Exercise description:
Nothing but the data, repeated exactly, belongs in the answer.

BEGIN Extracted material

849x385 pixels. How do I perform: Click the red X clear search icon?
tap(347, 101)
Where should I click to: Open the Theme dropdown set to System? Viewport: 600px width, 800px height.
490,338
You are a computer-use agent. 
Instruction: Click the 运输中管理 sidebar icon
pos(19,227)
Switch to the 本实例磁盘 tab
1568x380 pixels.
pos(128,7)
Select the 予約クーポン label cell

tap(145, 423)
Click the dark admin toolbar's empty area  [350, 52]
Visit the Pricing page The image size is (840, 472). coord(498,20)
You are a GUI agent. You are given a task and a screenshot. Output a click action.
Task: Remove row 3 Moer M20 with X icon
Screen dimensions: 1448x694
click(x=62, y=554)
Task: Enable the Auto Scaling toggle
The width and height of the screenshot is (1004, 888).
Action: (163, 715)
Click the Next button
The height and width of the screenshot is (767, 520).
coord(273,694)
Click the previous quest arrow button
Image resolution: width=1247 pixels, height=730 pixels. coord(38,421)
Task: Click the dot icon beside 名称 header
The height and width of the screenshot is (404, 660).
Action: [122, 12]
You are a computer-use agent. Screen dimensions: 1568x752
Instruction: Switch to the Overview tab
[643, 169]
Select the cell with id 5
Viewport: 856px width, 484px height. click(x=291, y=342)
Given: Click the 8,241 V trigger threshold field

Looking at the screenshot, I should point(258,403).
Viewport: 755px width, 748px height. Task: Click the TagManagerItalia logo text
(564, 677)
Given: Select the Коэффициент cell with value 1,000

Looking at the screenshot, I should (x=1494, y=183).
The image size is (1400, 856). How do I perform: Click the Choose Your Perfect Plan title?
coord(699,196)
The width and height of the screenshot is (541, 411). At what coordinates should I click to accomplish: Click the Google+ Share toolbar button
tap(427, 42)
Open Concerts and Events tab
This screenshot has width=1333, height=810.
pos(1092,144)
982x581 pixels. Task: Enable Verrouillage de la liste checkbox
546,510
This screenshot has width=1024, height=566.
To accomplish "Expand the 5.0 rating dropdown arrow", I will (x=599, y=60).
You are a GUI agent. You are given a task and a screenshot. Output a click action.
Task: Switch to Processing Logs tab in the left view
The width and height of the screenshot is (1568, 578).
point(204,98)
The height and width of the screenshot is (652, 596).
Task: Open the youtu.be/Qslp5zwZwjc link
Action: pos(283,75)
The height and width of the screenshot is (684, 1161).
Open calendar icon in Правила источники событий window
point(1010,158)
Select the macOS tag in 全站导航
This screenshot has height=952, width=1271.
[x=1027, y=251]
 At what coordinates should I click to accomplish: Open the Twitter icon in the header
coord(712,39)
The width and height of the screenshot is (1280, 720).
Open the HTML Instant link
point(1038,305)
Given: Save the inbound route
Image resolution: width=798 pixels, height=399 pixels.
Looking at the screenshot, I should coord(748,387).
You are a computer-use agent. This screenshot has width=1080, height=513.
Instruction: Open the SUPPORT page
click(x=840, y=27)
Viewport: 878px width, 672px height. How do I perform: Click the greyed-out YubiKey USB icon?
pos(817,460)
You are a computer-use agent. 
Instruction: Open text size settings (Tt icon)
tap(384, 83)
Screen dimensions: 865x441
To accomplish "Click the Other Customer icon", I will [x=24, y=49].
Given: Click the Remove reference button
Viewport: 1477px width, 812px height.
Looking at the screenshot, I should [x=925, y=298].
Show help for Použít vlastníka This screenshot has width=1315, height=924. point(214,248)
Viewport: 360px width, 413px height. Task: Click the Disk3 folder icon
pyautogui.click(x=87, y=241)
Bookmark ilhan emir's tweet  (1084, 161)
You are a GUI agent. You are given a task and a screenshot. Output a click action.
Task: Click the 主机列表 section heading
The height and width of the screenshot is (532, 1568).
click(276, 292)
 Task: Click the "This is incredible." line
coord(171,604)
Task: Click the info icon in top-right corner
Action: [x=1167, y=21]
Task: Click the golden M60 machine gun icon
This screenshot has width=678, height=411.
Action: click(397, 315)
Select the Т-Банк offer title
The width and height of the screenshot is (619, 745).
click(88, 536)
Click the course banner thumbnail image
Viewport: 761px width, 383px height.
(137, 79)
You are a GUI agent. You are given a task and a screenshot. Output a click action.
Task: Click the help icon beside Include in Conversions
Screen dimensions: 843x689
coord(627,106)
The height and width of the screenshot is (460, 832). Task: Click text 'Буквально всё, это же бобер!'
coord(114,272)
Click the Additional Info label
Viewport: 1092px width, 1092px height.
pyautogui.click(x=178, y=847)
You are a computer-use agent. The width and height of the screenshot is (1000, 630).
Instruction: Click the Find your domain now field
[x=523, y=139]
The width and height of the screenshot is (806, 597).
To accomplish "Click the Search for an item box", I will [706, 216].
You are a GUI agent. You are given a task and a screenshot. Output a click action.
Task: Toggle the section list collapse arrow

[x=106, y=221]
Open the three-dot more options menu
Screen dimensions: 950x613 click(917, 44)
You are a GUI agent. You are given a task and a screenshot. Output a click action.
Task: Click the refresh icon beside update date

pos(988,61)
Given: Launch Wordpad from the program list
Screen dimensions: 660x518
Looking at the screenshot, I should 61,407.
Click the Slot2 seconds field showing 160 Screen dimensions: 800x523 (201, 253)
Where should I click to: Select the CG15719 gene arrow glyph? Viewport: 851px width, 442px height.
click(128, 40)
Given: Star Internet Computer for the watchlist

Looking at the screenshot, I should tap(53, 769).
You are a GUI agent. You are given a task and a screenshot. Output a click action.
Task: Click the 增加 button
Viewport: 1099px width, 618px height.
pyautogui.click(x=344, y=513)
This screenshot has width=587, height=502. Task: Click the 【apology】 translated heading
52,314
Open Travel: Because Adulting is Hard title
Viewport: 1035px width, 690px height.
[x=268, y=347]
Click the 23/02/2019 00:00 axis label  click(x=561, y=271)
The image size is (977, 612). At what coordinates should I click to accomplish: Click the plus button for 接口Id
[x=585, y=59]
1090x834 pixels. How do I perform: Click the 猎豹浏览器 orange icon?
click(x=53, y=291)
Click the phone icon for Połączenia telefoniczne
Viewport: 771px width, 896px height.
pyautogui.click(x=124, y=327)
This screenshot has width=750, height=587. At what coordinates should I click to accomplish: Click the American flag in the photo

END Extracted material

Result:
849x385 pixels. How do I perform: Click the red X clear search icon?
tap(347, 101)
Where should I click to: Open the Theme dropdown set to System? Viewport: 600px width, 800px height.
490,338
You are a computer-use agent. 
Instruction: Click the 运输中管理 sidebar icon
pos(19,227)
Switch to the 本实例磁盘 tab
1568x380 pixels.
pos(128,7)
Select the 予約クーポン label cell

tap(145, 423)
Click the dark admin toolbar's empty area  [350, 52]
Visit the Pricing page The image size is (840, 472). coord(498,20)
You are a GUI agent. You are given a task and a screenshot. Output a click action.
Task: Remove row 3 Moer M20 with X icon
Screen dimensions: 1448x694
click(x=62, y=554)
Task: Enable the Auto Scaling toggle
The width and height of the screenshot is (1004, 888).
Action: (163, 715)
Click the Next button
The height and width of the screenshot is (767, 520).
coord(273,694)
Click the previous quest arrow button
Image resolution: width=1247 pixels, height=730 pixels. coord(38,421)
Task: Click the dot icon beside 名称 header
The height and width of the screenshot is (404, 660).
Action: [122, 12]
You are a computer-use agent. Screen dimensions: 1568x752
Instruction: Switch to the Overview tab
[643, 169]
Select the cell with id 5
Viewport: 856px width, 484px height. click(x=291, y=342)
Given: Click the 8,241 V trigger threshold field

Looking at the screenshot, I should point(258,403).
Viewport: 755px width, 748px height. Task: Click the TagManagerItalia logo text
(564, 677)
Given: Select the Коэффициент cell with value 1,000

Looking at the screenshot, I should (x=1494, y=183).
The image size is (1400, 856). How do I perform: Click the Choose Your Perfect Plan title?
coord(699,196)
The width and height of the screenshot is (541, 411). At what coordinates should I click to accomplish: Click the Google+ Share toolbar button
tap(427, 42)
Open Concerts and Events tab
This screenshot has width=1333, height=810.
pos(1092,144)
982x581 pixels. Task: Enable Verrouillage de la liste checkbox
546,510
This screenshot has width=1024, height=566.
To accomplish "Expand the 5.0 rating dropdown arrow", I will (x=599, y=60).
You are a GUI agent. You are given a task and a screenshot. Output a click action.
Task: Switch to Processing Logs tab in the left view
The width and height of the screenshot is (1568, 578).
point(204,98)
The height and width of the screenshot is (652, 596).
Task: Open the youtu.be/Qslp5zwZwjc link
Action: pos(283,75)
The height and width of the screenshot is (684, 1161).
Open calendar icon in Правила источники событий window
point(1010,158)
Select the macOS tag in 全站导航
This screenshot has height=952, width=1271.
[x=1027, y=251]
 At what coordinates should I click to accomplish: Open the Twitter icon in the header
coord(712,39)
The width and height of the screenshot is (1280, 720).
Open the HTML Instant link
point(1038,305)
Given: Save the inbound route
Image resolution: width=798 pixels, height=399 pixels.
Looking at the screenshot, I should coord(748,387).
You are a computer-use agent. This screenshot has width=1080, height=513.
Instruction: Open the SUPPORT page
click(x=840, y=27)
Viewport: 878px width, 672px height. How do I perform: Click the greyed-out YubiKey USB icon?
pos(817,460)
You are a computer-use agent. 
Instruction: Open text size settings (Tt icon)
tap(384, 83)
Screen dimensions: 865x441
To accomplish "Click the Other Customer icon", I will [x=24, y=49].
Given: Click the Remove reference button
Viewport: 1477px width, 812px height.
Looking at the screenshot, I should [x=925, y=298].
Show help for Použít vlastníka This screenshot has width=1315, height=924. point(214,248)
Viewport: 360px width, 413px height. Task: Click the Disk3 folder icon
pyautogui.click(x=87, y=241)
Bookmark ilhan emir's tweet  (1084, 161)
You are a GUI agent. You are given a task and a screenshot. Output a click action.
Task: Click the 主机列表 section heading
The height and width of the screenshot is (532, 1568).
click(276, 292)
 Task: Click the "This is incredible." line
coord(171,604)
Task: Click the info icon in top-right corner
Action: [x=1167, y=21]
Task: Click the golden M60 machine gun icon
This screenshot has width=678, height=411.
Action: click(397, 315)
Select the Т-Банк offer title
The width and height of the screenshot is (619, 745).
click(88, 536)
Click the course banner thumbnail image
Viewport: 761px width, 383px height.
(137, 79)
You are a GUI agent. You are given a task and a screenshot. Output a click action.
Task: Click the help icon beside Include in Conversions
Screen dimensions: 843x689
coord(627,106)
The height and width of the screenshot is (460, 832). Task: Click text 'Буквально всё, это же бобер!'
coord(114,272)
Click the Additional Info label
Viewport: 1092px width, 1092px height.
pyautogui.click(x=178, y=847)
You are a computer-use agent. The width and height of the screenshot is (1000, 630).
Instruction: Click the Find your domain now field
[x=523, y=139]
The width and height of the screenshot is (806, 597).
To accomplish "Click the Search for an item box", I will [706, 216].
You are a GUI agent. You are given a task and a screenshot. Output a click action.
Task: Toggle the section list collapse arrow

[x=106, y=221]
Open the three-dot more options menu
Screen dimensions: 950x613 click(917, 44)
You are a GUI agent. You are given a task and a screenshot. Output a click action.
Task: Click the refresh icon beside update date

pos(988,61)
Given: Launch Wordpad from the program list
Screen dimensions: 660x518
Looking at the screenshot, I should 61,407.
Click the Slot2 seconds field showing 160 Screen dimensions: 800x523 (201, 253)
Where should I click to: Select the CG15719 gene arrow glyph? Viewport: 851px width, 442px height.
click(128, 40)
Given: Star Internet Computer for the watchlist

Looking at the screenshot, I should tap(53, 769).
You are a GUI agent. You are given a task and a screenshot. Output a click action.
Task: Click the 增加 button
Viewport: 1099px width, 618px height.
pyautogui.click(x=344, y=513)
This screenshot has width=587, height=502. Task: Click the 【apology】 translated heading
52,314
Open Travel: Because Adulting is Hard title
Viewport: 1035px width, 690px height.
[x=268, y=347]
Click the 23/02/2019 00:00 axis label  click(x=561, y=271)
The image size is (977, 612). At what coordinates should I click to accomplish: Click the plus button for 接口Id
[x=585, y=59]
1090x834 pixels. How do I perform: Click the 猎豹浏览器 orange icon?
click(x=53, y=291)
Click the phone icon for Połączenia telefoniczne
Viewport: 771px width, 896px height.
pyautogui.click(x=124, y=327)
This screenshot has width=750, height=587. At what coordinates should I click to accomplish: Click the American flag in the photo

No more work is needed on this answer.